Problem requirements
Which lines run from the one with "You are a computer-use agent." through the end of the data? Retype them exactly, without pictures.

Saved entries
########

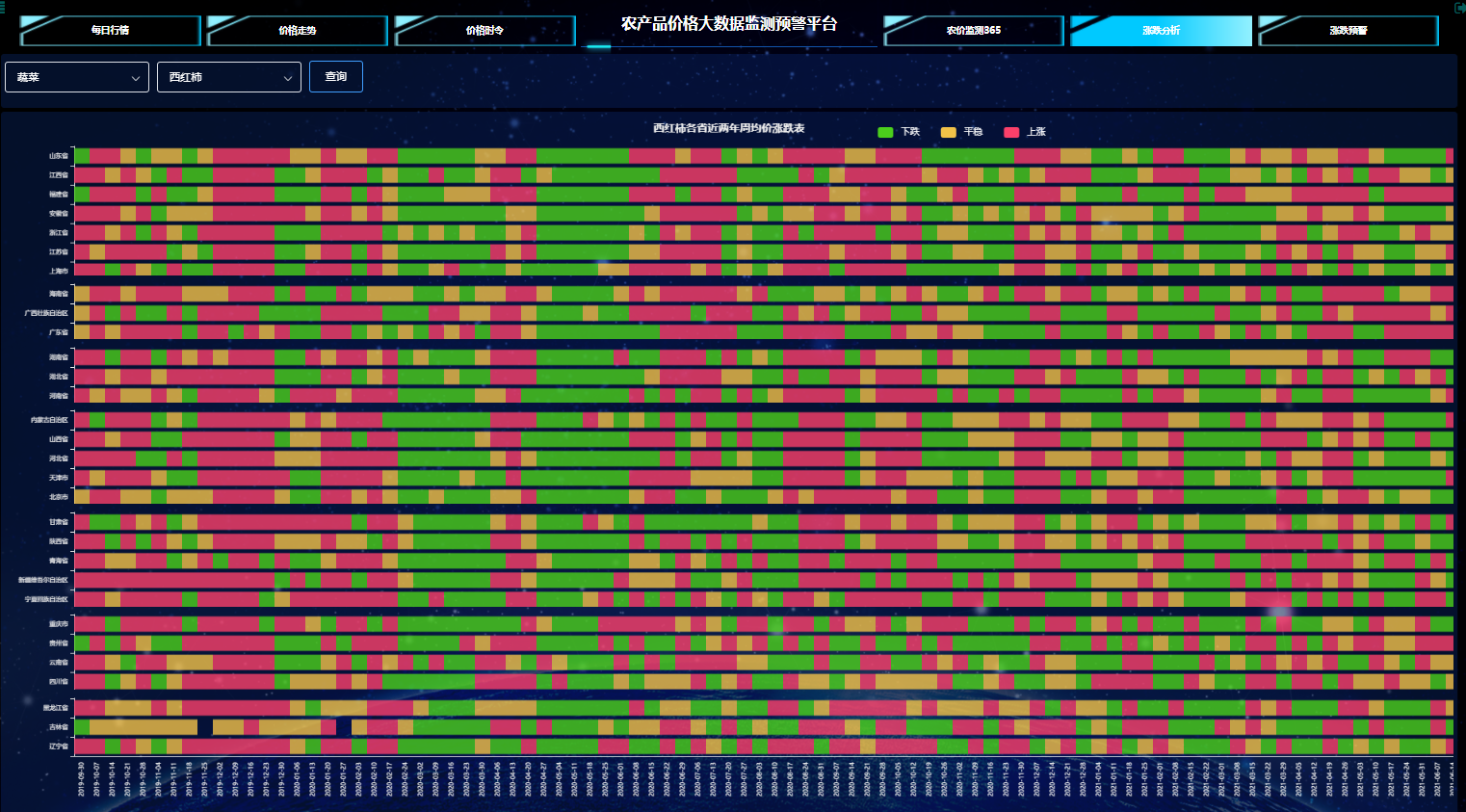Click the exit icon in top-right corner
This screenshot has width=1466, height=812.
(x=1459, y=8)
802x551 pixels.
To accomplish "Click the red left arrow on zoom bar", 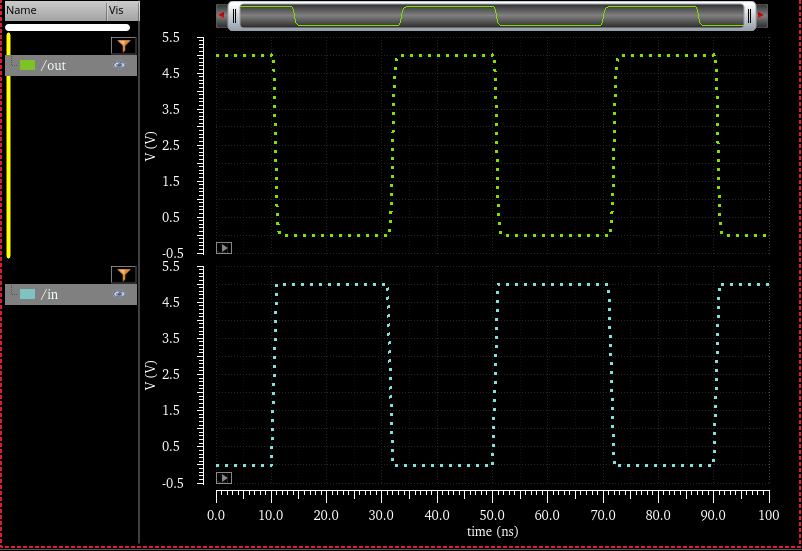I will coord(221,16).
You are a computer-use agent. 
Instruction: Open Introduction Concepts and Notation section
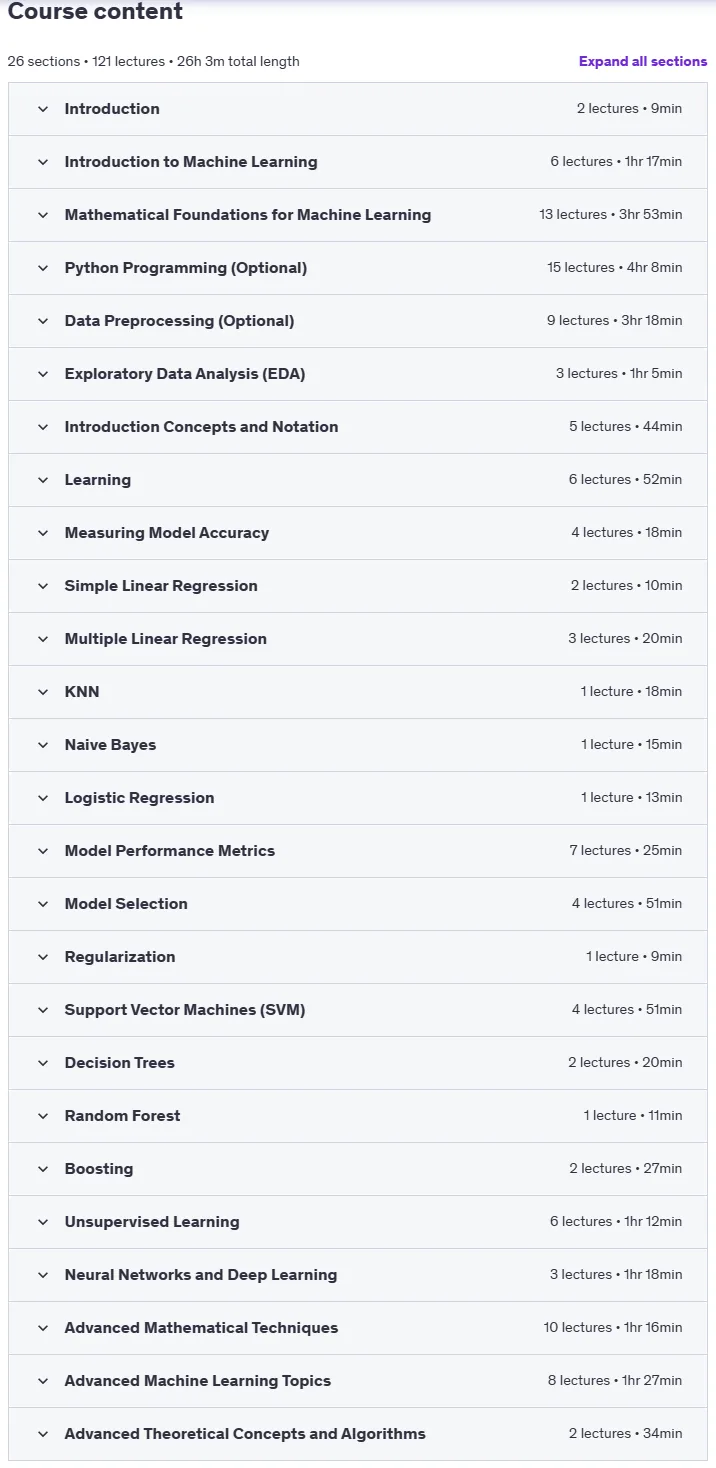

########

Answer section
You are a computer-use agent. 
Instruction: Open Introduction Concepts and Notation section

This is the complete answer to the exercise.